"Discrete mathematics" is usually code for "whichever disjointed areas of mathematics computer science students need to know". It is not really intended to be a coherent whole, and often much of the effort in such a course is spent on teaching non-mathematicians the rudiments of how proofs and rigorous arguments look.
At some schools, students who also major in mathematics are not required to take the discrete math course at all (it was that way when I studied, for example).
As a mathematics major, you can mostly expect not to need to panic.
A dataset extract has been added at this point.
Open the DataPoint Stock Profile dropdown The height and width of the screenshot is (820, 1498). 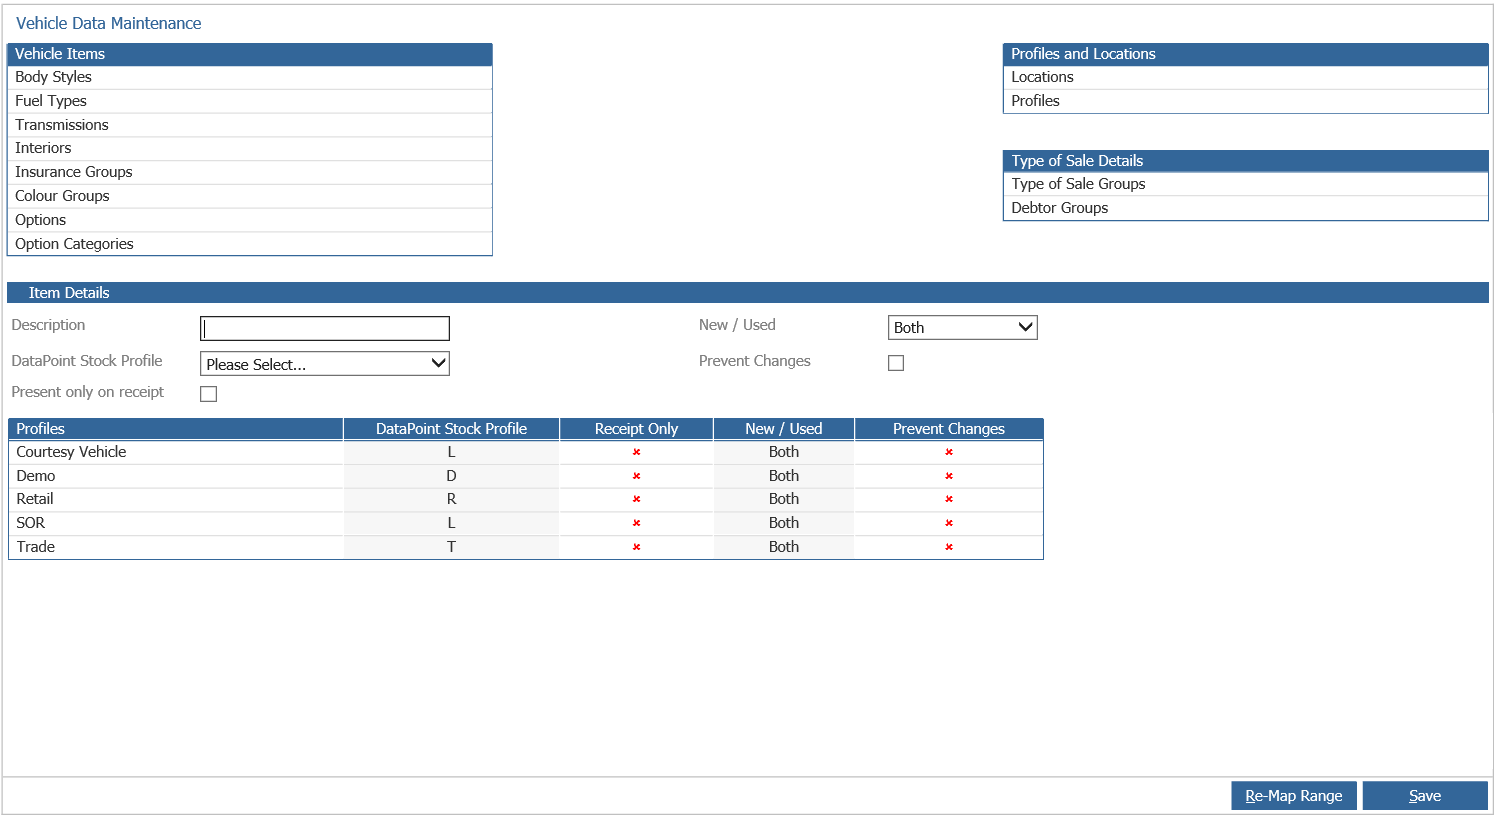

Most of the ideas that will trouble the other students in the course are ones you should already have down pat as a pure-math student, so you can relax and focus on absorbing the substance of the theory that falls outside the usual mathematics curriculum -- often "discrete math" goes deeper into areas such as graph theory, formal language theory, possibly some logic and likely some computability theory too.
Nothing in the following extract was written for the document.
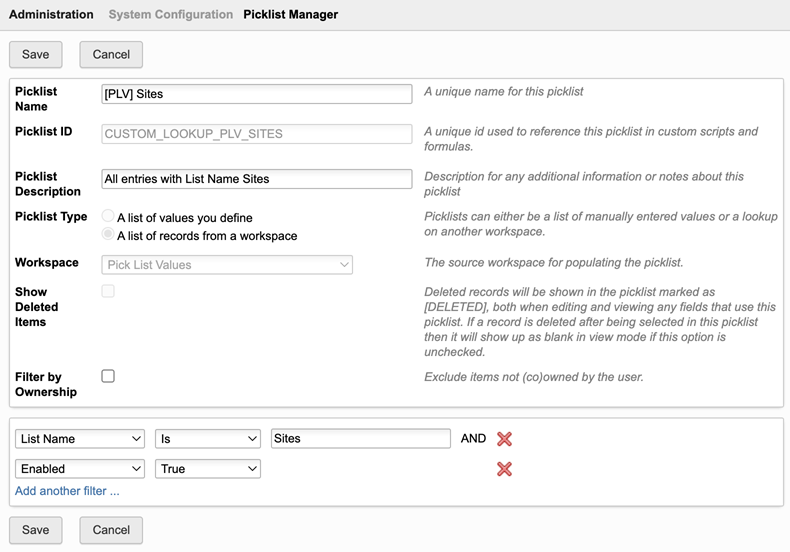
Task: Choose 'A list of records from a workspace'
Action: pyautogui.click(x=108, y=235)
You may be asked to write down proofs in more excruciating detail than you're used to in math classes, but that is just because non-math CS students often have trouble in that area and need to see all of that detail.
It's not because it's a different kind of mathematics -- and if the standards of the "discrete math" course are different, that is just a concession to the less motivated student base, not because working computer scientists are expected to write their rigorous arguments in a different style than mathematicians.
(There are cultural differences between the fields, of course, but that comes down mostly to different degrees of familiarity with different techniques -- it's not like either of the fields actively frown on use of techniques from the other one).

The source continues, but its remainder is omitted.